Senior Data Engineer

Sand Technologies
Sand Technologies

Data Science

South Africa

Posted on Jul 17, 2026

About Sand

Sand Technologies is a global Physical AI company using data and AI to make critical industries work better. We partner with governments, cities and enterprises to improve how essential systems operate across healthcare, water, energy, telecommunications and infrastructure.

Our work delivers proven real-world impact. We have built AI systems that help manage London’s water supply, supported telecom network planning across hundreds of cities, and developed digital healthcare platforms serving tens of millions of people across Africa. From intelligent command centers to AI-powered infrastructure platforms, we help organizations sense, analyze and act in complex environments.

Our people are ambitious, curious and relentlessly practical. Our teams work alongside clients in the field, solving hard problems and deploying solutions that last. With colleagues across Africa, Europe, the UK and the US, we operate across the full stack - from research and engineering to deployment and capability building.

Our mission is simple: to harness AI to solve humanity’s most pressing challenges.

About the role

We are looking for a Senior Data Engineer to join our UK utilities practice as the technical backbone of the data platform capability. This is a permanent role. Your first assignment is building an AI-enabled situational awareness and decision-support platform on Microsoft Azure for a major UK water utility, and from there you will continue delivering across our growing portfolio of water and energy utility clients.

Utility data landscapes are heterogeneous - operational and asset systems spanning SCADA telemetry, electronic logbooks, ERP, incident-reporting and third-party predictive platforms, connected via a mix of APIs, file transfer and manual re-entry, with streaming (MQTT) as the future state. Your mission is to establish the reusable ingestion and modelling patterns the rest of the data engineering squad follows, and to define the canonical data models that feed the analytical risk indices and the intelligence layer.

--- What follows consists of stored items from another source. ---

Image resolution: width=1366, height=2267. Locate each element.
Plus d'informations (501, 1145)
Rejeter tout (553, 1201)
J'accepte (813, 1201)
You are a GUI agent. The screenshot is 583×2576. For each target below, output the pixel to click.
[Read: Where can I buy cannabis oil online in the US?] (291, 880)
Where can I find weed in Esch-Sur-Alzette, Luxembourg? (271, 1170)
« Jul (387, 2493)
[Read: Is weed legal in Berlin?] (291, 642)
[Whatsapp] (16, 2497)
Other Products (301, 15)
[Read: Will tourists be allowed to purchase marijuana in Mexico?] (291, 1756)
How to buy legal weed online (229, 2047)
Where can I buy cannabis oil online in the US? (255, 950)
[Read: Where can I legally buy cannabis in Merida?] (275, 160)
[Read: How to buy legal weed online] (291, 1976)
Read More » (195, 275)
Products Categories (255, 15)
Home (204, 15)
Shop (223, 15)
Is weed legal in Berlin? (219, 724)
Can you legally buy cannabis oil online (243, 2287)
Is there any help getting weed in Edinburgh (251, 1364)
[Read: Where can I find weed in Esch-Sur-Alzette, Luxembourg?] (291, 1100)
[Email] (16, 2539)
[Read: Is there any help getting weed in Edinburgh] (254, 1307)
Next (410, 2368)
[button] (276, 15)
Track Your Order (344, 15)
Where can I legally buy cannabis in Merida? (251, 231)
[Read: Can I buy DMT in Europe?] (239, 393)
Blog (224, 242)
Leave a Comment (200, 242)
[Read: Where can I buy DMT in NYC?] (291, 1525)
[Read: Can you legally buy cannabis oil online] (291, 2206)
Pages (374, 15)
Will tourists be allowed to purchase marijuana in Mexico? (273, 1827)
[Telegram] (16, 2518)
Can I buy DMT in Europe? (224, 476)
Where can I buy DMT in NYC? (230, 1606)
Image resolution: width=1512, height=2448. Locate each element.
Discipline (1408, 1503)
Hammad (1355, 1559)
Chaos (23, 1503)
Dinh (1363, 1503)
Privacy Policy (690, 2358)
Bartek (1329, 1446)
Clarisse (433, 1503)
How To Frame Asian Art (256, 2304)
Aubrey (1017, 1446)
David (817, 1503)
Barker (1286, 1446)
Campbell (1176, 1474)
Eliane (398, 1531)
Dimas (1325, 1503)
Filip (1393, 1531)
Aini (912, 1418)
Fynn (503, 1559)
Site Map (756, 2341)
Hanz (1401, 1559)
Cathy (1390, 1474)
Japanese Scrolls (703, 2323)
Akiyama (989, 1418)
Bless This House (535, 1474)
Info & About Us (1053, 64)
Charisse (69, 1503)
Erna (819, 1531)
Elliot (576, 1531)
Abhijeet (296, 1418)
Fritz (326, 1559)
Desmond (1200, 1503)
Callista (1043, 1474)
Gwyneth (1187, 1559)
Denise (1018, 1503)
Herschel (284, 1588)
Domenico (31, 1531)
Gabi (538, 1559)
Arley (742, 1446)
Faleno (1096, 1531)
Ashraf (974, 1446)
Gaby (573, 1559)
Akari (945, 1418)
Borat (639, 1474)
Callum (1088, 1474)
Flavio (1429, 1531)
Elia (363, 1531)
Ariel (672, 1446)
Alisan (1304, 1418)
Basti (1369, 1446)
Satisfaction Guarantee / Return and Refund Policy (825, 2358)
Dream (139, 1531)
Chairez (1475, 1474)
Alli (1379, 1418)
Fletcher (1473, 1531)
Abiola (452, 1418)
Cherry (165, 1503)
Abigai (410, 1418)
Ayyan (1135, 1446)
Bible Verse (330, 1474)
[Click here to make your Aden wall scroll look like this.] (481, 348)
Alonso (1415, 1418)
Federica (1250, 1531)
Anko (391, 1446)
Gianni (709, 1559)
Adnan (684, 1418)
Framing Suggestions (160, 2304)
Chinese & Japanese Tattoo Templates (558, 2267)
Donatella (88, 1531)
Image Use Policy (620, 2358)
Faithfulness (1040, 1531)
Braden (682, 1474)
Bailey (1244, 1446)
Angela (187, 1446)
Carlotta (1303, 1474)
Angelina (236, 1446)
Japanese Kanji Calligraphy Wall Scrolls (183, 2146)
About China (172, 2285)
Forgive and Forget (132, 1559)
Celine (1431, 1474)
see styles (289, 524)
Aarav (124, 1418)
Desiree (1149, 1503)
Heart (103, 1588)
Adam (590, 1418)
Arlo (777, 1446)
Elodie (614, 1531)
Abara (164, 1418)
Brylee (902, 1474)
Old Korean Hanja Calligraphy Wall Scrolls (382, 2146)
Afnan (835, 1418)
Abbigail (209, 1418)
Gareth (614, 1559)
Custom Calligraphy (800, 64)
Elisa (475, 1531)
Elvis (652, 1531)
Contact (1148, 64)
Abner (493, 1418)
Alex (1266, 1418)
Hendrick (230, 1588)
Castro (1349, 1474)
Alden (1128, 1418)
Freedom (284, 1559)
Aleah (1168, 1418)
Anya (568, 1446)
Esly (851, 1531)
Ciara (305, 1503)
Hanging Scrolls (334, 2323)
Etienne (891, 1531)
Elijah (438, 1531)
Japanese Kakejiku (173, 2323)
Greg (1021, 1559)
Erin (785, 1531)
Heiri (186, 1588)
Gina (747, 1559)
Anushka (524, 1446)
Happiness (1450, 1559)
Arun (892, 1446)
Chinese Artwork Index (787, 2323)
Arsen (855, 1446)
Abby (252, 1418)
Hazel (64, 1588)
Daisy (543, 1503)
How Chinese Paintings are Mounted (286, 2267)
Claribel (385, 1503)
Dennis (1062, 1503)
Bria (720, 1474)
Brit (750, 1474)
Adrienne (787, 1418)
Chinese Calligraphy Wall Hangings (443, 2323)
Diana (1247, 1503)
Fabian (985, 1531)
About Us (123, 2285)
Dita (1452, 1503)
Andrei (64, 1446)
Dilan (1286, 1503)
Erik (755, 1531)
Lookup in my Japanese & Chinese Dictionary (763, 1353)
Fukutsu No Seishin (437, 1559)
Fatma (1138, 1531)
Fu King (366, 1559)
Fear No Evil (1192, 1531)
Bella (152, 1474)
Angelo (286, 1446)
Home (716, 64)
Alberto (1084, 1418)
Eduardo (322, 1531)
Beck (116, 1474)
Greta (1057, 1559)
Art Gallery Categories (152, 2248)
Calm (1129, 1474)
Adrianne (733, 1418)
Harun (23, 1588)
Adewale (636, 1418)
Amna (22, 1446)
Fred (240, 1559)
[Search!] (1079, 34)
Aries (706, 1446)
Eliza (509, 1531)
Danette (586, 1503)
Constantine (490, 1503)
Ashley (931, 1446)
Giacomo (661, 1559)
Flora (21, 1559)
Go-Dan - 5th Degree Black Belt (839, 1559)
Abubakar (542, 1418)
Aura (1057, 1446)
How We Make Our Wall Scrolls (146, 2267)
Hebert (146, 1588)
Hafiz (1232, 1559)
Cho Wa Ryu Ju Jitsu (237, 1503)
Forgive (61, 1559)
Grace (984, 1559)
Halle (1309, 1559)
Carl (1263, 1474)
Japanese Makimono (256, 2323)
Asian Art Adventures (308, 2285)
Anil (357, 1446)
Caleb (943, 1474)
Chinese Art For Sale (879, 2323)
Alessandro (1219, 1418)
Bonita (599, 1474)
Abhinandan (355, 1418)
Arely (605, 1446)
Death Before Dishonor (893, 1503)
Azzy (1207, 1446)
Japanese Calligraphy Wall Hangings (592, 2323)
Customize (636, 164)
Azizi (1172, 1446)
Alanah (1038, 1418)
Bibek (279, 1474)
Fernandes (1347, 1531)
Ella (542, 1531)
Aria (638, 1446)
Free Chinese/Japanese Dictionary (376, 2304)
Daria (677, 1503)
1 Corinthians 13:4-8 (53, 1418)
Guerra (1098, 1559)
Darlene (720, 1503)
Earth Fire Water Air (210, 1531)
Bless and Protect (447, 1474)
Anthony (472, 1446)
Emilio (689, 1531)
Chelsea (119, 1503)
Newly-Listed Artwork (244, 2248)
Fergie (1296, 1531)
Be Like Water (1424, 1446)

Our clients operate critical national infrastructure, so reliability, security and data governance are paramount. You won’t just write pipelines – you will set the patterns, work directly with client data owners and enterprise architects to land integrations, and mentor the mid-level and junior engineers who build alongside you.

What you’ll do

  • Ingestion & Pipeline Build: Design and build robust, reusable data ingestion pipelines from clients’ operational estates into the Azure data platform, covering API, SFTP/file, batch and (future-state) streaming/MQTT patterns.
  • Data Architecture & Modelling: Define the canonical data models and transformation logic that feed the analytical indices and intelligence layer; design schemas for high-performance storage, retrieval and analysis using lakehouse patterns.
  • Patterns & Standards: Establish and document ingestion and modelling patterns so mid-level and junior engineers can replicate them consistently as the platform scales.
  • Client Collaboration: Partner with client data owners, data stewards and enterprise architecture teams to agree access, security and integration approaches per source system.
  • Quality, Governance & Operations: Own data quality, lineage, observability and pipeline reliability across the platform; implement governance and security measures appropriate to a regulated, critical-infrastructure environment.
  • Leadership & Mentoring: Mentor and unblock the mid-level and junior data engineers, review their work, and promote engineering best practice across the squad.

Who you are

  • Proven experience as a Senior Data Engineer, with hands-on experience building and optimising production data pipelines and designing data architectures.
  • Strong commercial experience on the Azure data platform (e.g. Data Factory, Synapse, Fabric, ADLS, Databricks or equivalent).
  • Expert SQL and Python; solid data modelling across dimensional and/or lakehouse patterns.
  • Proven experience integrating messy, heterogeneous source data - transferred via API, file transfer, batch or streaming - into coherent, well-modelled datasets.
  • Experience setting standards and patterns, and leading or mentoring other engineers in delivery.
  • Comfortable working directly with client data owners, stewards and architects to land integrations, and able to communicate technical concepts to non-technical stakeholders.
  • Knowledge of data governance, quality frameworks and security practices in regulated environments.

Desirable

  • Exposure to operational technology (OT)/SCADA, IoT/asset telemetry or MQTT systems.
  • Utilities, water or other asset-intensive industry experience.
  • Streaming and big-data tooling (Kafka, Spark/Spark Streaming, Flink).
  • Understanding of machine learning workflows and how to support them with robust data pipelines.

How we work

Due to the highly collaborative and internationally distributed nature of our work, successful candidates must be comfortable operating in small teams while contributing to larger, globally coordinated efforts. A strong sense of ownership, self-motivation and discipline in maintaining clear and consistent communication through virtual collaboration tools and video conferencing is essential.